Lepirudin was started at 9:13 p.m. on 11/20/10. The initial dose was 7.2 mg/hr based on the patient’s weight of 72 kg. Over the next several days, the Lepirudin dose was altered in accordance with the physician’s order as mentioned previously. At 6:00 a.m. on 11/23/10, the Lepirudin was running at a rate of 0.5 mg/hr. At some point in the morning, the nurse who reported understanding the intended dosing, made an error in entering the information into the IV pump. A PTT level checked at 12:00 p.m. was refused and was noted to be a compromised sample. The sample was not repeated by the nurse or by any other provider at the time of the rejection.

At 3:25 p.m., due to miscommunication between nurses and doctors, the order for Lepirudin was adjusted to run at the maximum dose of 16.5 mg/hr overnight on 11/23/10, and then was to be readjusted based on the diluted thrombin time dosing guidelines.

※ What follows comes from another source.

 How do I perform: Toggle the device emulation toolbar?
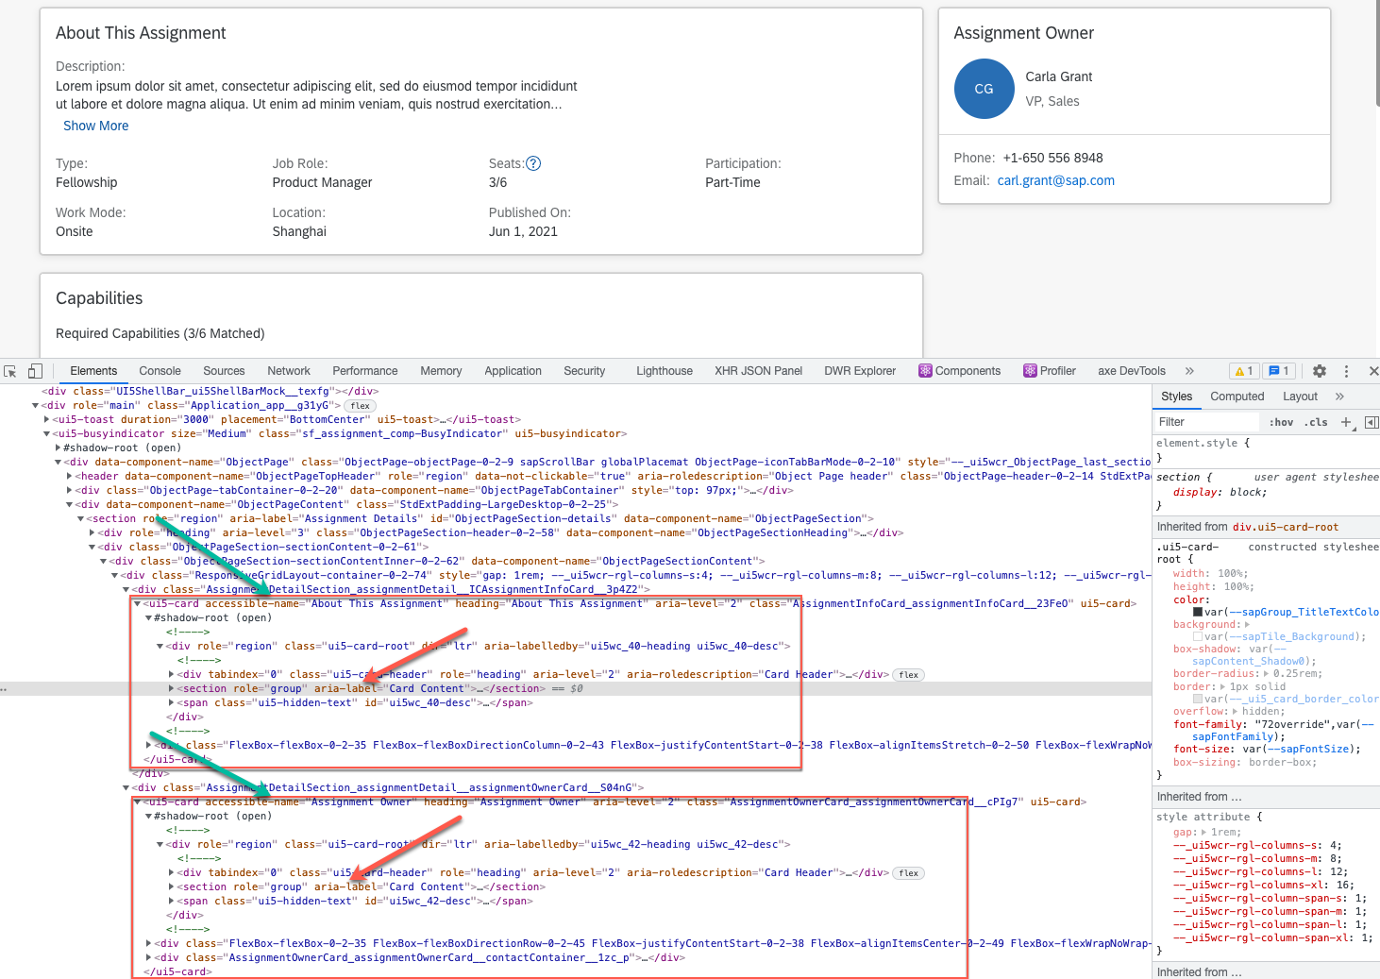(35, 371)
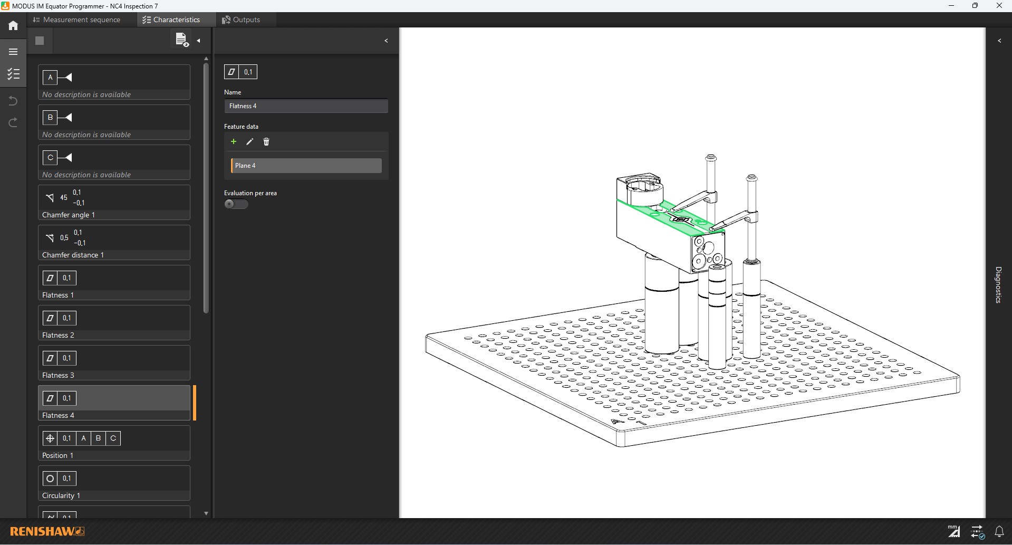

The Lepirudin continued to infuse at the maximum dose over the course of that day. The patient developed shoulder pain with movement, as well as hypotension and decreased responsiveness. The Lepirudin was held as her hematocrit (HCT) was checked. She was found to be profoundly anemic and was transfused. She was transferred to the Medical Intensive Care Unit (MICU), where it was noted that she might have received too much Lepirudin over the course of the day. There is no reversal agent for Lepirudin, and the only available treatment was discontinuation of the drug, which had been discontinued already. She continued to suffer from profound anemia and began oozing from all IV sites. She passed away the following day from a hemorrhage.

The hospital prepared a Preventability Determination Narrative regarding the care received and noted that the nurse’s note from the 11/22/10 night shift revealed the Lepirudin dose of 0.5 mg/hr. It was initially thought that there had been a misunderstanding of the dosage instructions at the time of the handoff from the night nurse to the day nurse. Upon further discussion and interviews with the involved staff, it was determined that the day nurse understood the intended dosing but made an error when entering the dose into the IV pump.

The Root Cause Analysis revealed that documentation and communication of the dosing of medication varied from the standard system of mg/kg/hr. The standard, pharmacy approved dosing guideline for Lepirudin was followed until early in the morning of 11/23/10. Further, the blood specimen for the PTT taken at noon on 11/23/10 was rejected as a “compromised sample,” and was not redrawn for some nine hours. It appears that the “compromised specimen” was instead just a sample with no obtainable clot. It was noted that the excessive medication dose was preventable and was a result of a failure of systems within the hospital’s control.

The plaintiff alleged that the doctors and nurses violated the standard of care when they gave the patient an improper dose of medication, and failed to appreciate or correct the error. As a direct result of the deviations from the accepted standard of care, the patient suffered an excessive overdose of Lepirudin, directly leading to hemorrhage and death.

The defendants contended there was a “systems error” more than a failure of any one individual. The defendants further contended that the patient was in dire medical condition to begin with and may well not have survived the admission even if there had been no medication error. Further, the defendants contended that the hemorrhage and death may have been due to an underlying bleeding disorder unrelated to the medication overdose.

The case was settled a month after the lawsuit was filed for $1,250,000.

Lubin & Meyer attorneys represented the plaintiff in this medication error lawsuit.